[Collected data]
Content starts

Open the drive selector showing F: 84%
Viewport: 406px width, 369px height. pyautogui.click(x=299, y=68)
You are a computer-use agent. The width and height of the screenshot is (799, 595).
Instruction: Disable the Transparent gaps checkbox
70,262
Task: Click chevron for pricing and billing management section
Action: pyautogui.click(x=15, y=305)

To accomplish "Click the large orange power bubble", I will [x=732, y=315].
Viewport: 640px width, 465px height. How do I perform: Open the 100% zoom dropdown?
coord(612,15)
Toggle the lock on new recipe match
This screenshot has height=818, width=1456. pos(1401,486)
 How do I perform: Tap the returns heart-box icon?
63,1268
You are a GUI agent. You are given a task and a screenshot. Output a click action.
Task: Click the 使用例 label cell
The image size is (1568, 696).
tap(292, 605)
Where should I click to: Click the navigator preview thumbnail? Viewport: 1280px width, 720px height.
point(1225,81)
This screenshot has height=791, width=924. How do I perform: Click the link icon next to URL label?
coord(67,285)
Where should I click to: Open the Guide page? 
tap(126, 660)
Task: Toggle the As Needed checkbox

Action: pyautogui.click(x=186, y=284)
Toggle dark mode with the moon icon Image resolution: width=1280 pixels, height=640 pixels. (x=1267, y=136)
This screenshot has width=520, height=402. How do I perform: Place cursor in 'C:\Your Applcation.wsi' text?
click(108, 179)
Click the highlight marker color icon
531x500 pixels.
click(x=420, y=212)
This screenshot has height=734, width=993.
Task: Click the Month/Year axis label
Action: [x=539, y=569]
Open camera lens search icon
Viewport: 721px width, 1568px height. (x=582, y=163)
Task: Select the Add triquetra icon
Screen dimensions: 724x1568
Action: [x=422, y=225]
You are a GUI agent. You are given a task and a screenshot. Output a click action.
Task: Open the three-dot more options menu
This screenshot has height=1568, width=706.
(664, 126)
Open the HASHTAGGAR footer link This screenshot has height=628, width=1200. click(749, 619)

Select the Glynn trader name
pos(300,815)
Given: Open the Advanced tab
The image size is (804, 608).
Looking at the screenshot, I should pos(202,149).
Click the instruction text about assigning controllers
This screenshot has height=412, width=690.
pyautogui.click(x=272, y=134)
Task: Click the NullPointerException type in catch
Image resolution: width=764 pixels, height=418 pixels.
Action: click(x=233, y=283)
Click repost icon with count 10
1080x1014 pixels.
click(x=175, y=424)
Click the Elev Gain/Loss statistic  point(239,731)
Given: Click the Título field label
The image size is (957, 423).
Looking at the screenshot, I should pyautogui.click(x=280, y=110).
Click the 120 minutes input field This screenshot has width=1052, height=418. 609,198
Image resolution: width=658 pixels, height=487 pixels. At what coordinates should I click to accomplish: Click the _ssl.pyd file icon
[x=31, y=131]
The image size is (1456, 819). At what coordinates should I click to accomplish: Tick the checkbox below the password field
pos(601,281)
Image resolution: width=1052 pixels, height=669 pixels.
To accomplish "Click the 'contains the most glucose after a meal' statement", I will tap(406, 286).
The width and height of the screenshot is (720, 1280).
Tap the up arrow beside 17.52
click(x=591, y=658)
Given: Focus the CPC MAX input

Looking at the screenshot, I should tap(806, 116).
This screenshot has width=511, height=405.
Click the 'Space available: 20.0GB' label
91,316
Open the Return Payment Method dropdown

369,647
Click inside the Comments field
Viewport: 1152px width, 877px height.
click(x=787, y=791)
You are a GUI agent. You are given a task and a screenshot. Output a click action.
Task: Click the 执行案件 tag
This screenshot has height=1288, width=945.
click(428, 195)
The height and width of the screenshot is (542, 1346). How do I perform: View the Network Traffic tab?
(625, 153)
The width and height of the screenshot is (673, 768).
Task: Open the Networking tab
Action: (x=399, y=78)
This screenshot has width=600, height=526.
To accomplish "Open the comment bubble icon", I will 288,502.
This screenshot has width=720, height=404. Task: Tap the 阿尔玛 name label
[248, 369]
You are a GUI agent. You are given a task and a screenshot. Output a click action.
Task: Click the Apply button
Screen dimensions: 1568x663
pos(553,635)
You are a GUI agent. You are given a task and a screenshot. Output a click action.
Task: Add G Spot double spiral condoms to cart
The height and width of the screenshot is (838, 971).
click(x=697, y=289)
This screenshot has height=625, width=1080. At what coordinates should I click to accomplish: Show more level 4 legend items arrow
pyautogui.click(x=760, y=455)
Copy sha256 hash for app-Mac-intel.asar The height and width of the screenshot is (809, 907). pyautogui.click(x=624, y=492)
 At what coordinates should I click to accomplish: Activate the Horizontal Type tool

Content ends

**What needs to be done**.
Reproduce the data in full, precisely as given.

**Task answer**.
Open the drive selector showing F: 84%
Viewport: 406px width, 369px height. pyautogui.click(x=299, y=68)
You are a computer-use agent. The width and height of the screenshot is (799, 595).
Instruction: Disable the Transparent gaps checkbox
70,262
Task: Click chevron for pricing and billing management section
Action: pyautogui.click(x=15, y=305)

To accomplish "Click the large orange power bubble", I will [x=732, y=315].
Viewport: 640px width, 465px height. How do I perform: Open the 100% zoom dropdown?
coord(612,15)
Toggle the lock on new recipe match
This screenshot has height=818, width=1456. pos(1401,486)
 How do I perform: Tap the returns heart-box icon?
63,1268
You are a GUI agent. You are given a task and a screenshot. Output a click action.
Task: Click the 使用例 label cell
The image size is (1568, 696).
tap(292, 605)
Where should I click to: Click the navigator preview thumbnail? Viewport: 1280px width, 720px height.
point(1225,81)
This screenshot has height=791, width=924. How do I perform: Click the link icon next to URL label?
coord(67,285)
Where should I click to: Open the Guide page? 
tap(126, 660)
Task: Toggle the As Needed checkbox

Action: pyautogui.click(x=186, y=284)
Toggle dark mode with the moon icon Image resolution: width=1280 pixels, height=640 pixels. (x=1267, y=136)
This screenshot has width=520, height=402. How do I perform: Place cursor in 'C:\Your Applcation.wsi' text?
click(108, 179)
Click the highlight marker color icon
531x500 pixels.
click(x=420, y=212)
This screenshot has height=734, width=993.
Task: Click the Month/Year axis label
Action: [x=539, y=569]
Open camera lens search icon
Viewport: 721px width, 1568px height. (x=582, y=163)
Task: Select the Add triquetra icon
Screen dimensions: 724x1568
Action: [x=422, y=225]
You are a GUI agent. You are given a task and a screenshot. Output a click action.
Task: Open the three-dot more options menu
This screenshot has height=1568, width=706.
(664, 126)
Open the HASHTAGGAR footer link This screenshot has height=628, width=1200. click(749, 619)

Select the Glynn trader name
pos(300,815)
Given: Open the Advanced tab
The image size is (804, 608).
Looking at the screenshot, I should pos(202,149).
Click the instruction text about assigning controllers
This screenshot has height=412, width=690.
pyautogui.click(x=272, y=134)
Task: Click the NullPointerException type in catch
Image resolution: width=764 pixels, height=418 pixels.
Action: click(x=233, y=283)
Click repost icon with count 10
1080x1014 pixels.
click(x=175, y=424)
Click the Elev Gain/Loss statistic  point(239,731)
Given: Click the Título field label
The image size is (957, 423).
Looking at the screenshot, I should pyautogui.click(x=280, y=110).
Click the 120 minutes input field This screenshot has width=1052, height=418. 609,198
Image resolution: width=658 pixels, height=487 pixels. At what coordinates should I click to accomplish: Click the _ssl.pyd file icon
[x=31, y=131]
The image size is (1456, 819). At what coordinates should I click to accomplish: Tick the checkbox below the password field
pos(601,281)
Image resolution: width=1052 pixels, height=669 pixels.
To accomplish "Click the 'contains the most glucose after a meal' statement", I will tap(406, 286).
The width and height of the screenshot is (720, 1280).
Tap the up arrow beside 17.52
click(x=591, y=658)
Given: Focus the CPC MAX input

Looking at the screenshot, I should tap(806, 116).
This screenshot has width=511, height=405.
Click the 'Space available: 20.0GB' label
91,316
Open the Return Payment Method dropdown

369,647
Click inside the Comments field
Viewport: 1152px width, 877px height.
click(x=787, y=791)
You are a GUI agent. You are given a task and a screenshot. Output a click action.
Task: Click the 执行案件 tag
This screenshot has height=1288, width=945.
click(428, 195)
The height and width of the screenshot is (542, 1346). How do I perform: View the Network Traffic tab?
(625, 153)
The width and height of the screenshot is (673, 768).
Task: Open the Networking tab
Action: (x=399, y=78)
This screenshot has width=600, height=526.
To accomplish "Open the comment bubble icon", I will 288,502.
This screenshot has width=720, height=404. Task: Tap the 阿尔玛 name label
[248, 369]
You are a GUI agent. You are given a task and a screenshot. Output a click action.
Task: Click the Apply button
Screen dimensions: 1568x663
pos(553,635)
You are a GUI agent. You are given a task and a screenshot. Output a click action.
Task: Add G Spot double spiral condoms to cart
The height and width of the screenshot is (838, 971).
click(x=697, y=289)
This screenshot has height=625, width=1080. At what coordinates should I click to accomplish: Show more level 4 legend items arrow
pyautogui.click(x=760, y=455)
Copy sha256 hash for app-Mac-intel.asar The height and width of the screenshot is (809, 907). pyautogui.click(x=624, y=492)
 At what coordinates should I click to accomplish: Activate the Horizontal Type tool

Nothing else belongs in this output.